If there’s one thing I can thank my father for, it’s introducing me to the Goon Show, perhaps the finest example of radio comedy these isles have ever produced. Every week they would produce a radio show of such complete madness that radio audiences were kept in thrall for the twelve years of its run, making household names of Spike Milligan, Harry Secombe, Peter Sellers and Michael Bentine.

The Goons came together at the end of the Second World War, ex-soldiers, who one way or another had found themselves entertaining the troops, and finding themselves demobbed continued to meet in a London pub, writing and performing comedy. They got their break by selling their ideas to an uncomprehending BBC in 1948 as “Those Crazy People”, leading one BBC governor to ask what, exactly, this “Go On Show” was all about.

The lynchpin of the Goons’ success was Spike Milligan, who, as a jazz trumpeter of some repute, entetained his comrades during the war, filling the gaps with comedy as his act developed. He met Harry Secombe (“a whirlwind of shaving foam and farting”) while on tour in Italy and a partnership was formed. Milligan, suffering from what is now called post-traumatic stress, and latterly a manic depressive, found himself in the stressful job of turning out a script a week for the show. In his own words, it nearly killed him, but from such torment came works of true genius.

The writing may have been one thing, but bringing the scripts to life was another. The duties were more or less split up. Secombe only really had one character - himself turned up to eleven, who became Neddy Seagoon, the blundering hero of most of the shows. Milligan played most of the “idiot” characters, such as The Famous Eccles, while most of the characterisations fell to Peter Sellers, a superb mimic and inveterate practical joker. The entire Bluebottle chacter (all cardboard cut-out and string) was based on a Boy Scout leader who once turned up at rehearsals to ask for a favour, leaving Sellers in hysterics at the scene before him. A legend was born.

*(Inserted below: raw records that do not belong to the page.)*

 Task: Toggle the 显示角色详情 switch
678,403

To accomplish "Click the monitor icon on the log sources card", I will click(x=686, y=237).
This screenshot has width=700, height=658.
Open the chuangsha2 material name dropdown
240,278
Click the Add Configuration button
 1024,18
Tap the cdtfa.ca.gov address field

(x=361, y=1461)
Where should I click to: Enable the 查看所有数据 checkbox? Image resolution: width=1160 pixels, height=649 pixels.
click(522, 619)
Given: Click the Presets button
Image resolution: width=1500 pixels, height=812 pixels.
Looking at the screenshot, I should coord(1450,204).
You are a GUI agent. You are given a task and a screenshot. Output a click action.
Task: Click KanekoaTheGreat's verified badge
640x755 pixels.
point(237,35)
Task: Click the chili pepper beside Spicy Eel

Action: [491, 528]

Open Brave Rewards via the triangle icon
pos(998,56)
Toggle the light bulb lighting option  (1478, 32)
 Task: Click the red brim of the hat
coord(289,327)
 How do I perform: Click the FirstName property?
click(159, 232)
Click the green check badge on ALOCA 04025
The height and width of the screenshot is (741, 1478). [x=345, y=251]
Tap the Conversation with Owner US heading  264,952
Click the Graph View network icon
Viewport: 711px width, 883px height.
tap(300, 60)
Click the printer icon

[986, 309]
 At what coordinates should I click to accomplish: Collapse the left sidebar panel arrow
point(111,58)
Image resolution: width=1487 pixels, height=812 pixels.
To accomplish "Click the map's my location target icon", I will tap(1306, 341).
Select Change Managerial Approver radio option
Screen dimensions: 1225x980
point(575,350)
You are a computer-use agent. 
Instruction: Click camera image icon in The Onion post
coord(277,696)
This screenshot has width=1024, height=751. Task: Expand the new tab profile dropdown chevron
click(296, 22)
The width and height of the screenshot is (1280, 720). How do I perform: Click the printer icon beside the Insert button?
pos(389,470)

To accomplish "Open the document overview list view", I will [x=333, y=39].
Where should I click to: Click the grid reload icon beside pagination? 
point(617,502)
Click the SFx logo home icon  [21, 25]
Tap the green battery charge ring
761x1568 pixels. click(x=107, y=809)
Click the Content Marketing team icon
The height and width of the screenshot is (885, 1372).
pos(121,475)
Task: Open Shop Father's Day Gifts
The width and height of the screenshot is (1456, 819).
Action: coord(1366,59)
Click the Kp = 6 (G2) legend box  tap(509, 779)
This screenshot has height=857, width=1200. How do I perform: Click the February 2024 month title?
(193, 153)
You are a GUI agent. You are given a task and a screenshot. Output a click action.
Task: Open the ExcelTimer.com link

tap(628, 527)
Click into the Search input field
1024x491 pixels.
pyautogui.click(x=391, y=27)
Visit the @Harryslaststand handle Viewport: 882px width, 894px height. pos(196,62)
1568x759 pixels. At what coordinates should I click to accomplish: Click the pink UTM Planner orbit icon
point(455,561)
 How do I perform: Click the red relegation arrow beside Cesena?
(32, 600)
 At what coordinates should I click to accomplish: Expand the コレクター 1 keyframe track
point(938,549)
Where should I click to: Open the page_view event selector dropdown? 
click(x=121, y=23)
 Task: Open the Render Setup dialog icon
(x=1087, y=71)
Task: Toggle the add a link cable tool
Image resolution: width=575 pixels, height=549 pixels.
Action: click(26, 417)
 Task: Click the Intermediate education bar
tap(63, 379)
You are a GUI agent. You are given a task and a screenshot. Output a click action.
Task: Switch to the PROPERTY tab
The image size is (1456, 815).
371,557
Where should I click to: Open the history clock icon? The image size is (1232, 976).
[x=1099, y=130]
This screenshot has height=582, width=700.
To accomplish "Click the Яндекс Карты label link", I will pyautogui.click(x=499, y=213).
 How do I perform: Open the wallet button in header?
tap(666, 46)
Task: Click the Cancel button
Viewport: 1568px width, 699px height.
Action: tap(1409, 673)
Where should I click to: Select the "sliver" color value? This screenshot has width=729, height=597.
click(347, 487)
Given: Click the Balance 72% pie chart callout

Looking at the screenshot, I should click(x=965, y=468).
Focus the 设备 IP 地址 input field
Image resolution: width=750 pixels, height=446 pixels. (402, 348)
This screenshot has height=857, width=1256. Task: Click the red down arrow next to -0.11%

You have not experienced comedy until you have heard the Goons. They’re the people who influenced the Pythons, who influenced the Altenative Comedians, who influenced today’s stars. Instead of music tapes, our car would be stocked up with The Phantom Batter Pudding Hurler of Bexhill on Sea, Six Charlies in Search of an Author, or my personal favourite, The Greenslade Story, the tale of one man’s quest to become a BBC continuity announcer.

Alas, the Goons are no more, with Sellers, Bentine Secombe and Milligan all shuffling off to the great barrack room in the sky. They all went on to be famous in their own right, but they were always, always known as “Ex-Goon...” But what a legacy they left behind. I’ve got a Goons quote for every occasion, be it Bluebottle, Seagoon, Eccles, Moriarty, Henry Crun, Minnie Bannister and the other one I can’t spell.

Look, just get over to the Goon Show archive and listen for yourself. If I was you I’d start with the classic “What time is it Eccles?” sketch - Milligan and Sellers working in perfect harmony - and work through. Or better still, tune in to BBC Radio 7 on Mondays - either on digital radio or online to hear the real MacCoy.

More Goonery:

The scripts: here and here.

Goon Show Preservation Society

Let’s face it, any comic who can fool the BBC into having a character called “Hugh Jampton” is alright by me.